College hoops polls might be inconsequential noise, but that doesn't make the arguments any less fun. In that spirit, I present the creatively named Poll Thoughts, which you can expect every Monday until the season is over. (New season, same intro. We're back. Huzzah!)
In case you're new to Poll Thoughts, the idea behind this enterprise is relatively simple: When the polls arrive, I criticize them.
Sure, I can comment, analyze and observe or run line-item reports on why each team is ranked where it is, but let's be honest: That's not fun! What is fun is when the polls get something drastically wrong. We get to have a laugh and explain why. Various fan bases get to laugh along, or get angry at being the example for said laughter. (And if there's one thing we know about vocal sports fans on the Internet, it's that they love to feel aggrieved. That sound you just heard was thousands of keyboards typing the word "hater." Mine too. Hater!)
We also get the bonus of knowing that the polls don't actually matter at all. They are snapshot portraits of the hoops landscape for casual television viewers -- a convenient visual cue. Because that is the case, we can engage in this enterprise from a healthy distance. Nothing is at stake.
With that out of the way, how do I feel about the Week 3 polls?
I ... have no problem with them whatsoever.
That's anticlimactic, I know, but it's still awfully early in the season. There hasn't been time for the games to get too confusing or for top teams to take bad losses, and even when that is the case, you sense everyone is wary of overreacting, knowing full well just how wacky 40 minutes of college hoops can be. Plus, the lack of results makes it difficult to distinguish -- and thus argue -- between teams. We're in the beginning phases of figuring this whole thing out.
Still, if I do have one gripe with this week's poll, it has to do with NC State.

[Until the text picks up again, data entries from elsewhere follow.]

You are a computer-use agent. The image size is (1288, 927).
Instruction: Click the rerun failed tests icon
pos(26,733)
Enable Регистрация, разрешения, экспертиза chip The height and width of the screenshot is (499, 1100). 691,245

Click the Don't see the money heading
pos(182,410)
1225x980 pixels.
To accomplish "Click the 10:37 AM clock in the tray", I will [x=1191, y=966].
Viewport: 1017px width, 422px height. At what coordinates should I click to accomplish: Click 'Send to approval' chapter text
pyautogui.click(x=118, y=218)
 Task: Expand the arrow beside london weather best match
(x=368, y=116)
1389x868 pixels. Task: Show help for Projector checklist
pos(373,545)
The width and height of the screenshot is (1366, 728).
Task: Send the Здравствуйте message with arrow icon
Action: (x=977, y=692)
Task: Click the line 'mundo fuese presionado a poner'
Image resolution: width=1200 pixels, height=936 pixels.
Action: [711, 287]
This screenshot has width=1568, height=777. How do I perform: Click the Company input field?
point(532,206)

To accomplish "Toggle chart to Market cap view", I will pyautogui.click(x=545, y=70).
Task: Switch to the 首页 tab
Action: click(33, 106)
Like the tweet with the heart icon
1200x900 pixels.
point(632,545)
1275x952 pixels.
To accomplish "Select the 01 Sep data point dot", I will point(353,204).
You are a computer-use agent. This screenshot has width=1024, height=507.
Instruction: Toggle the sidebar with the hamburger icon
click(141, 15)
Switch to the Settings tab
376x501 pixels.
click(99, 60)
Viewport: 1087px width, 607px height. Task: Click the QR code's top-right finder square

The Wolfpack are ranked No. 16 in the AP poll and No. 15 in the coaches' poll, down 10 and nine spots, respectively, from their No. 6 perch last week. The reasons are obvious: On Sunday, unranked Oklahoma State housed the Wolfpack for the entirety of their 76-56 win. NC State got no production from Lorenzo Brown and C.J. Leslie, who fouled out early in the second half. It looked lackluster and disengaged, and the result was a truly ugly loss.
So here's a good early example of why the polls don't always make sense. Oklahoma State just beat a full-strength NC State on a neutral floor by 20 points. But NC State remains ranked higher than the Pokes, which come in at No. 20, because, well, why exactly?
If the answer is "it's just one game, and we still think NC State is really good," fine. I can accept that. I saw T.J. Warren and Rodney Purvis, and I believe. Our ESPN.com Power Rankings kept NC State at No. 18, for example. I can dig it. (I, on the other hand, did not rank them. No mercy!)
But if the reason is "because NC State was ranked No. 6 before," that's everything I hate about the polls. They are based entirely on perceptions that, once codified, are too slow to reverse. When you consider this NC State team was ranked that high thanks not only to its stellar recruiting class but also because it won two games in the NCAA tournament -- after barely making it into the tournament in the first place -- there's reason to question that ranking.
Anyway, like I said, I can see a couple of different arguments there but no reason to work up too frothy a lather. Nor are any of the other things that stick out about the polls -- Wisconsin and Notre Dame's banishment, Pittsburgh's non-inclusion, Colorado missing out on the coaches' poll, etc. -- because it's simply too early.
But you know we'll get there. We always do.